WHAT THE TASK ASKS - Without including any images, set down the records below exactly.

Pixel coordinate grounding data
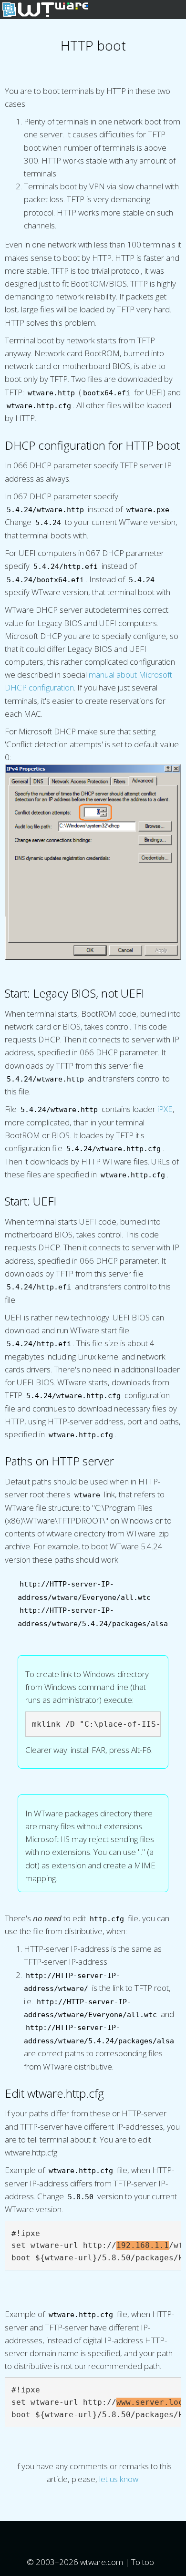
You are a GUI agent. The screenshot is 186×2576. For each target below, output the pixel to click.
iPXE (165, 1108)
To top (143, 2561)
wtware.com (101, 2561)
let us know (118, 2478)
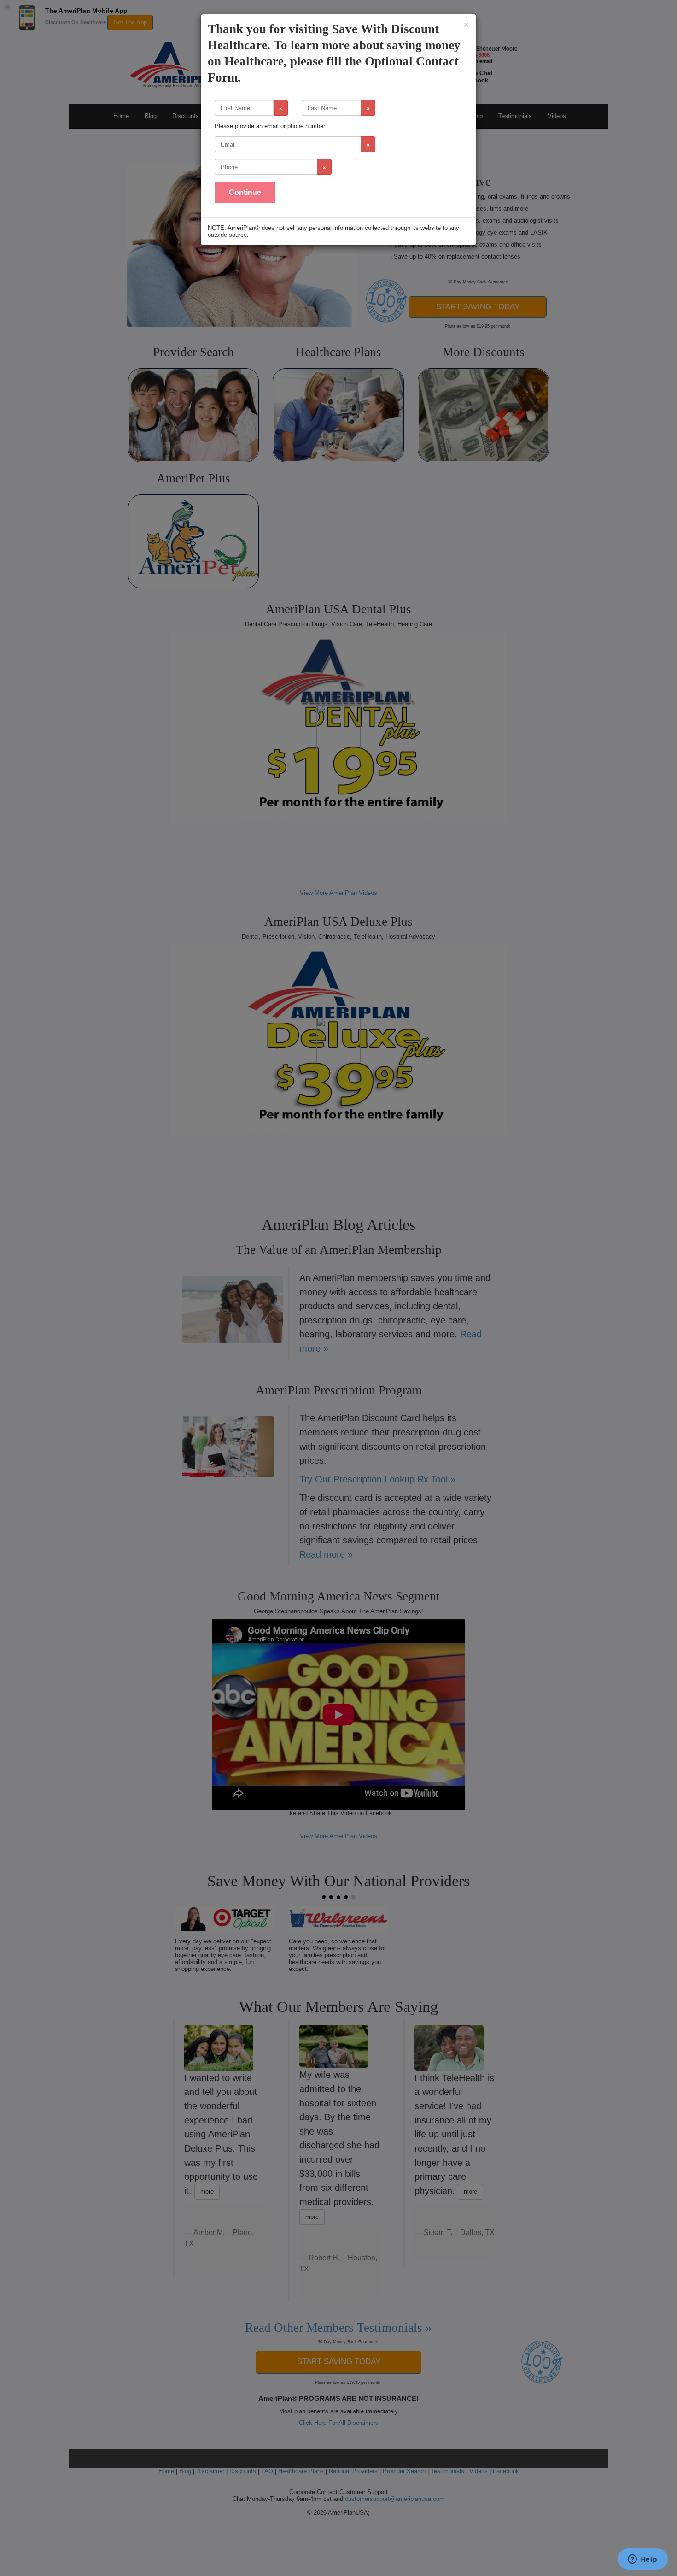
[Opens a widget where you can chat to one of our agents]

TASK ANSWER -
You are a GUI agent. The screenshot is 186×2576. For each target below, output the pixel to click.
iPXE (165, 1108)
To top (143, 2561)
wtware.com (101, 2561)
let us know (118, 2478)
[Opens a widget where you can chat to one of our agents]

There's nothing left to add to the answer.